_WHAT THIS TASK INVOLVES_
Answer these from the passage on Herman I. Quackenboss below:
(a) What was his occupation?
(b) Which county did he represent in the New York State Assembly in 1828?
(c) During which years was he a member of the New York State Senate?

Herman I. Quackenboss (January 8, 1792 Washington County, New York - November 19, 1874 Lansingburgh, Rensselaer County, New York) was an American politician from New York.

Life
He was the son of John H. Quackenboss (1766–1853) and Catrina (Van Woert) Quackenboss (b. 1768). He married Elizabeth, and they had three children. Herman I. Quackenboss was a tanner.

He was a member of the New York State Assembly, from Delaware Co. in 1825; from Greene Co. in 1828; and from New York Co. in 1835.

He was a member of the New York State Senate (3rd D.) from 1831 to 1834, sitting in the 54th, 55th, 56th and 57th New York State Legislatures.

_DATA SHOWN_
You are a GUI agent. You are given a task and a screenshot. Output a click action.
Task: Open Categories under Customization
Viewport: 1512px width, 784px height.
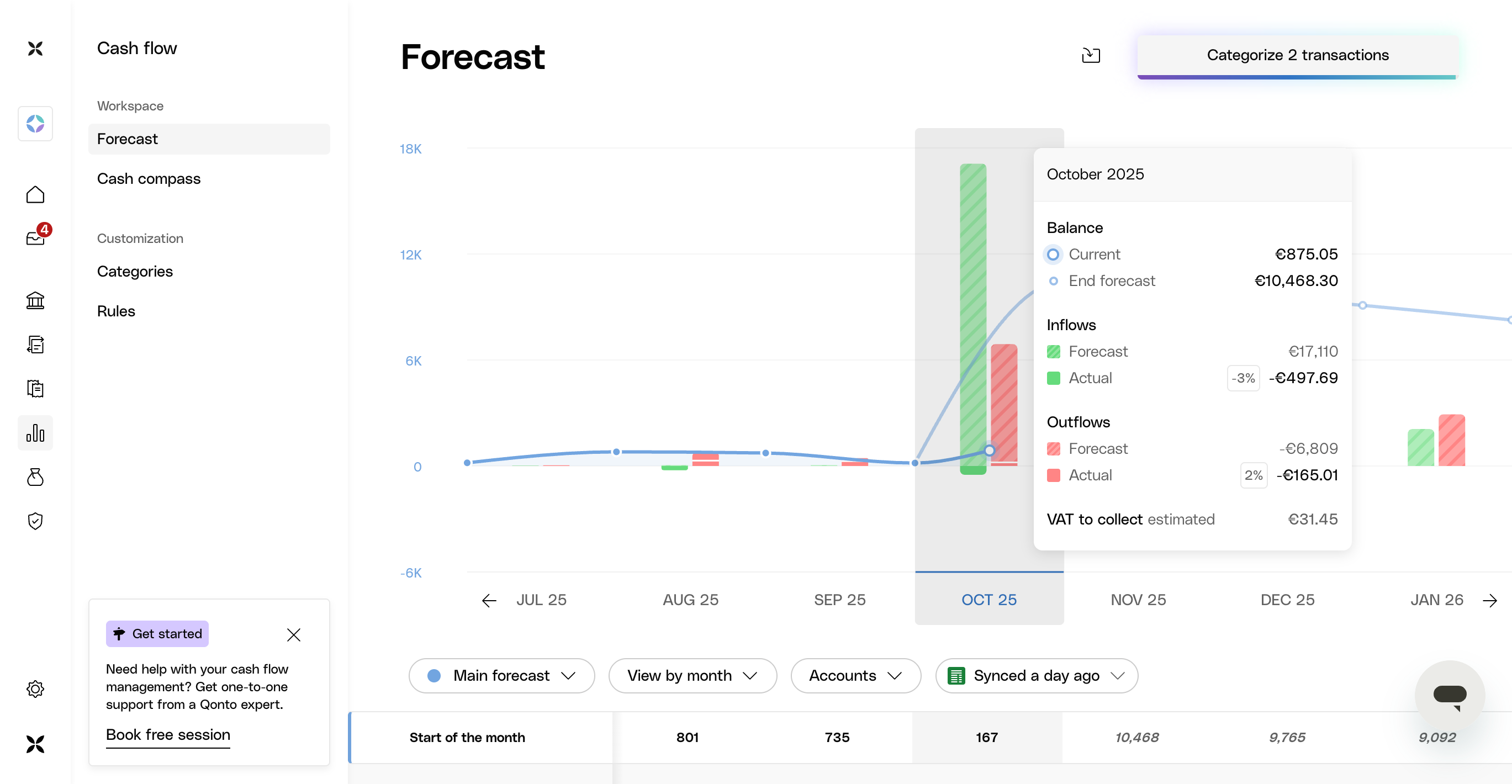[x=135, y=271]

_SOLUTION TO THIS PROBLEM_
(a) He was a tanner.
(b) Greene County.
(c) From 1831 to 1834.